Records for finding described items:

-- start --

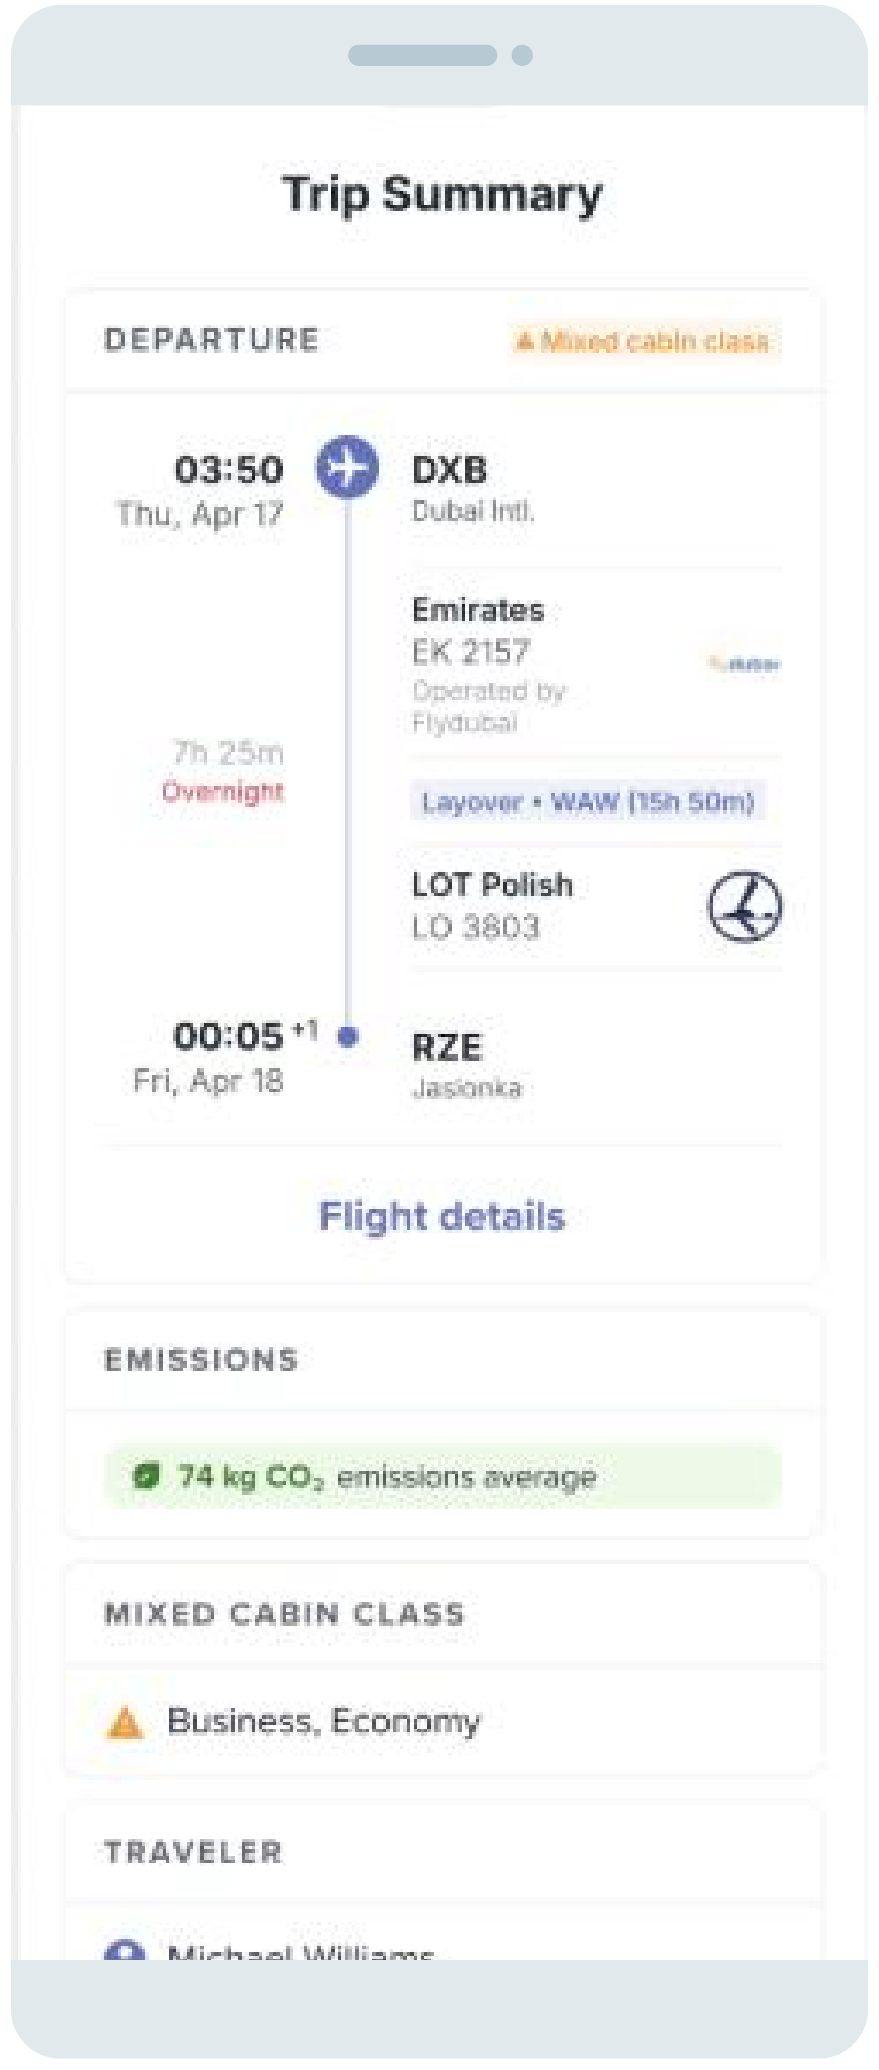Screen dimensions: 879x2070
Task: Click the arrival dot next to RZE
Action: point(348,1037)
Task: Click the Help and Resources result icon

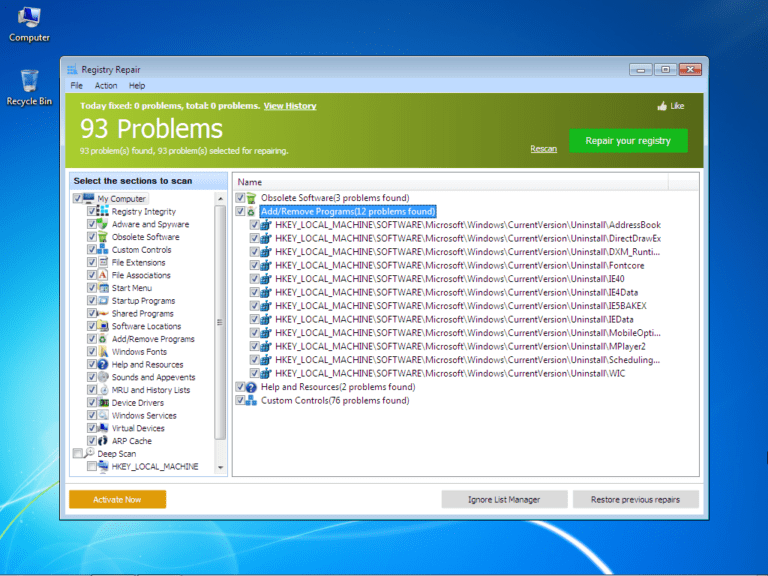Action: click(x=251, y=388)
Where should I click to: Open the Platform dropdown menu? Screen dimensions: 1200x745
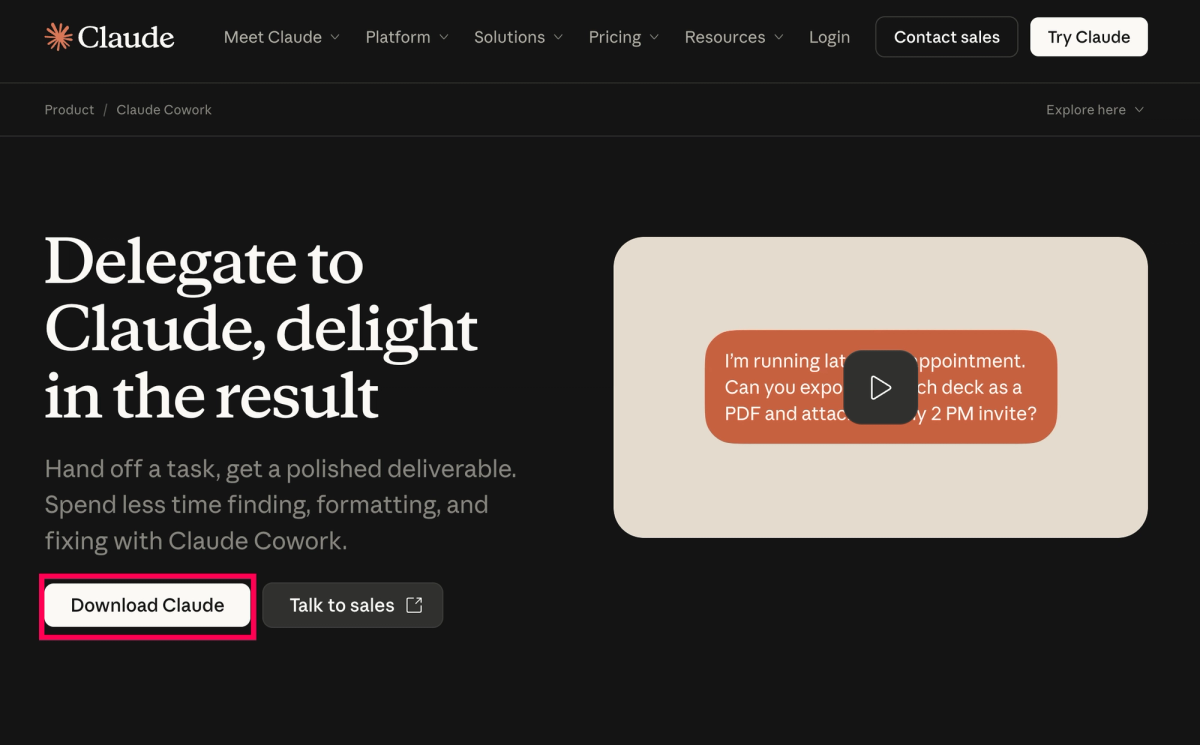pos(407,37)
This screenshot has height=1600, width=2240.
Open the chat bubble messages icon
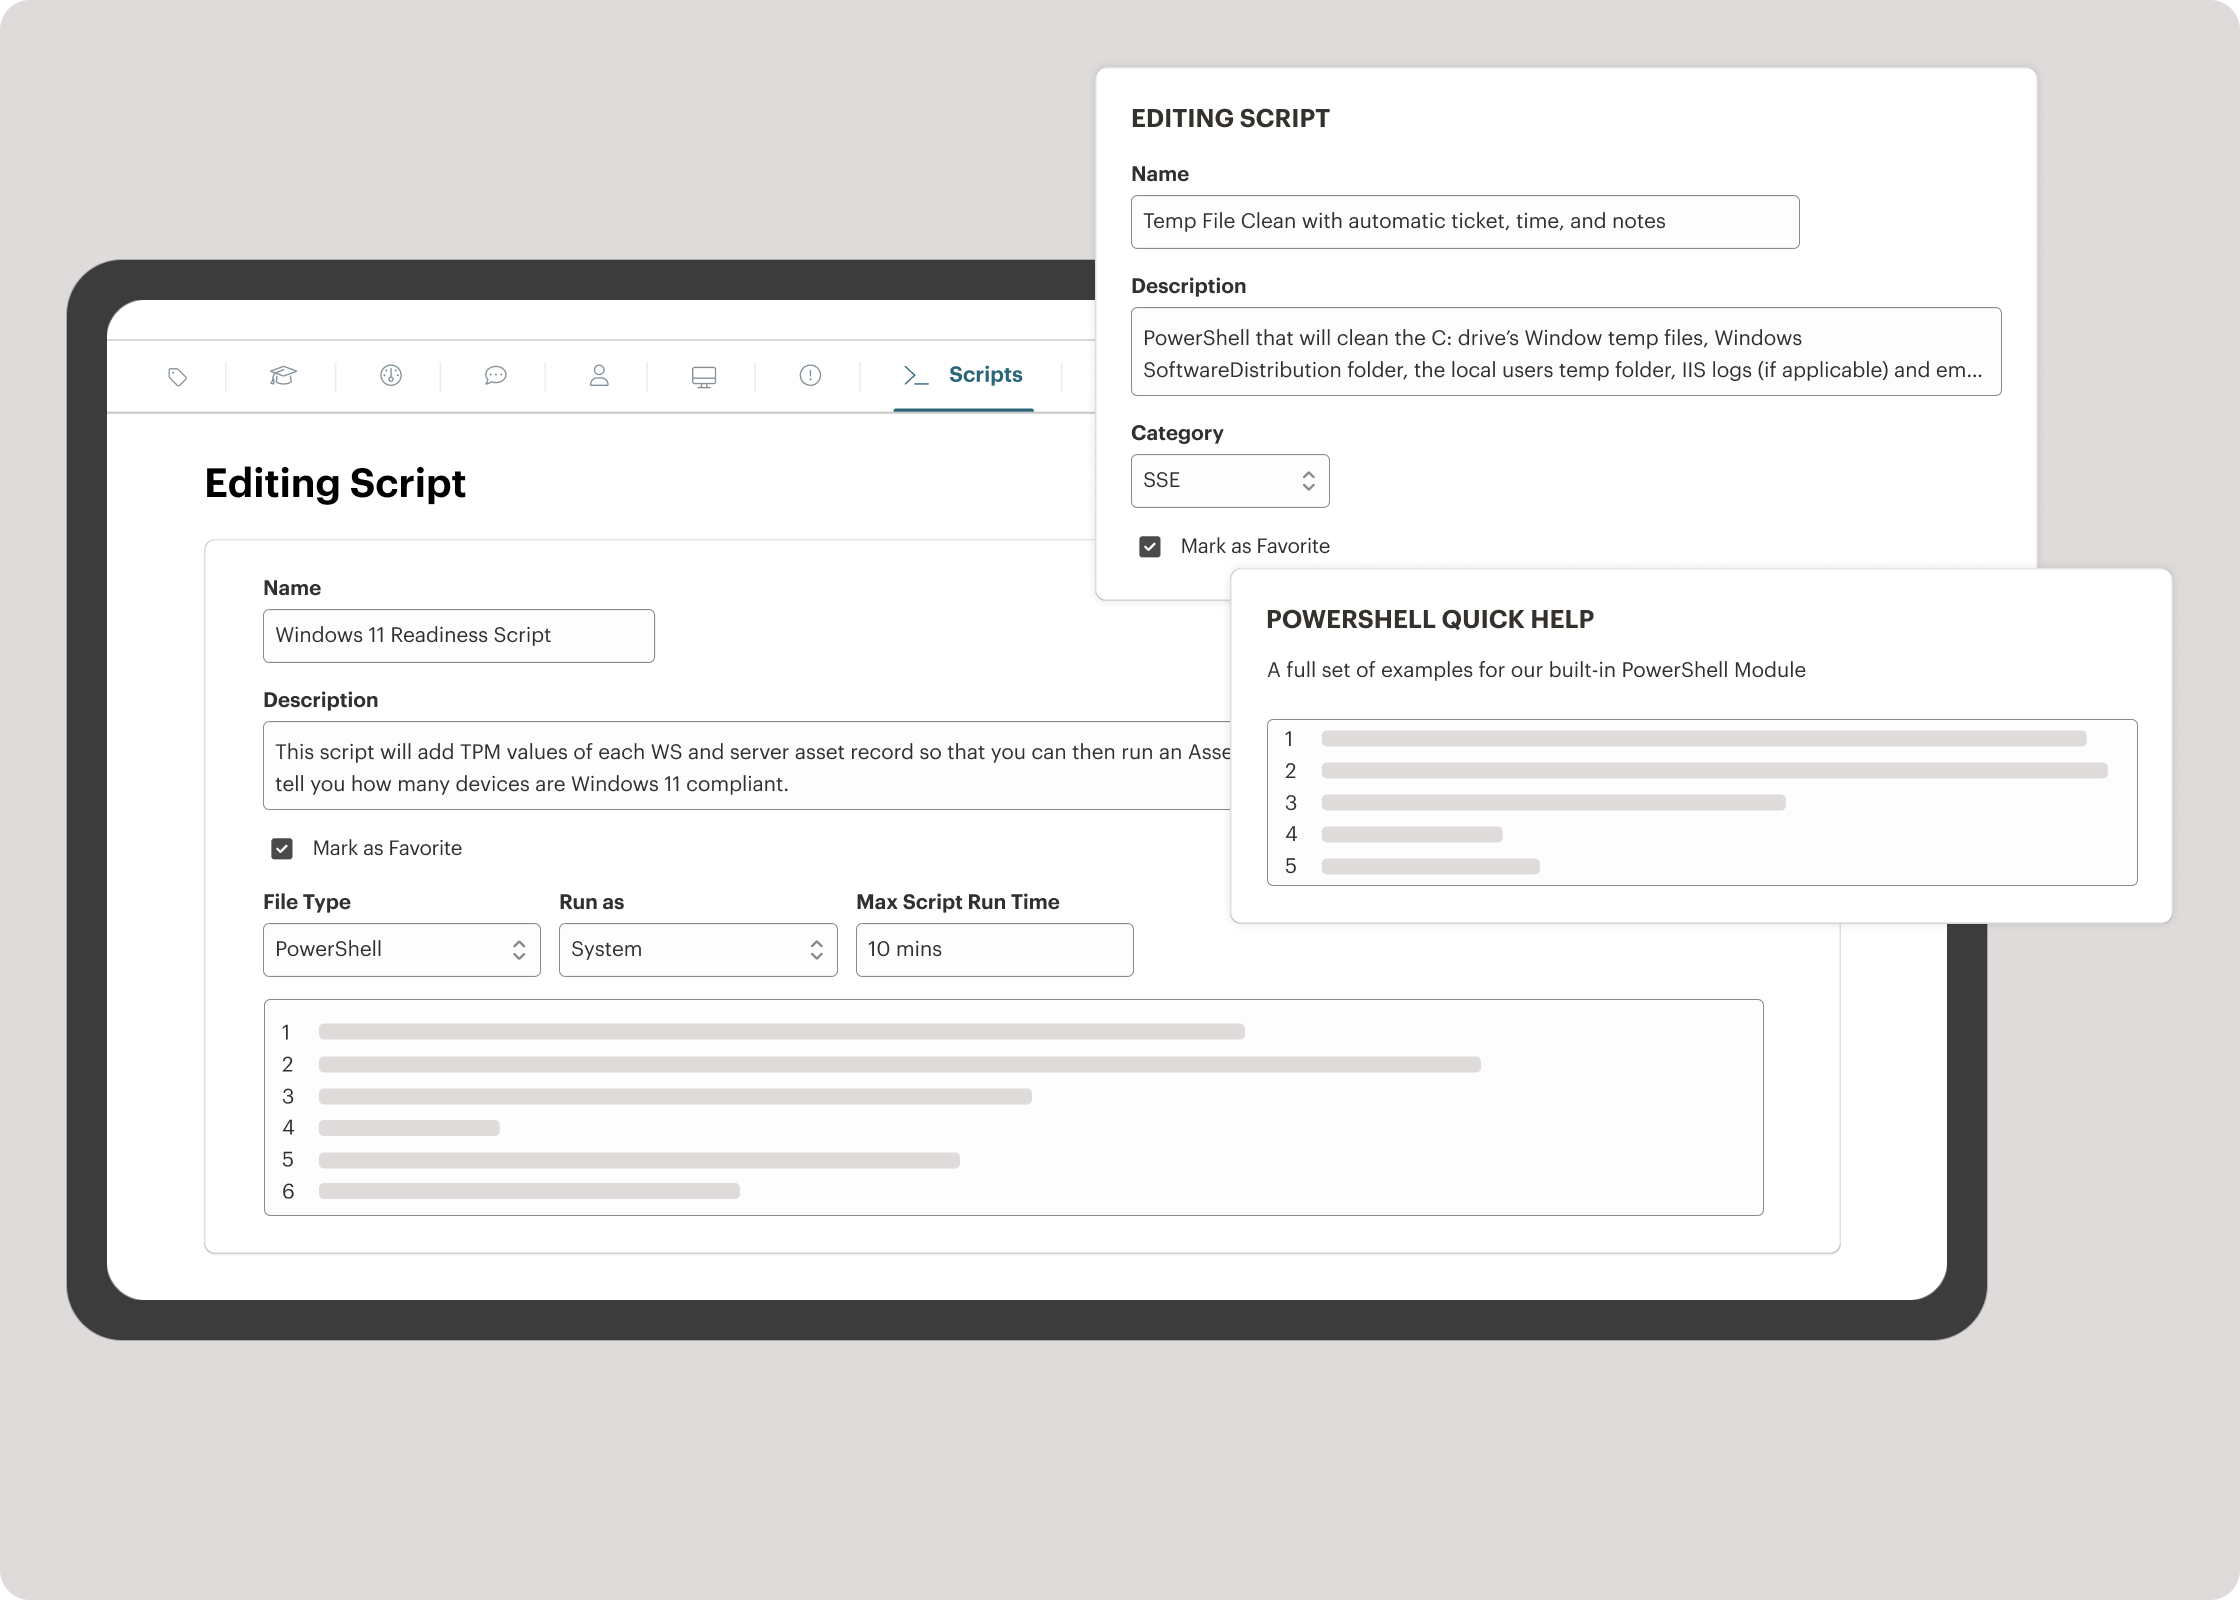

-- end --

EXERCISE OBJECTIVE
Turn the lines above into a numbered list, skipping blank lines and leaving out the pictures.

TASK OUTPUT
1. Screen dimensions: 879x2070
2. Task: Click the arrival dot next to RZE
3. Action: point(348,1037)
4. Task: Click the Help and Resources result icon
5. Action: click(x=251, y=388)
6. Where should I click to: Open the Platform dropdown menu? Screen dimensions: 1200x745
7. pos(407,37)
8. This screenshot has height=1600, width=2240.
9. Open the chat bubble messages icon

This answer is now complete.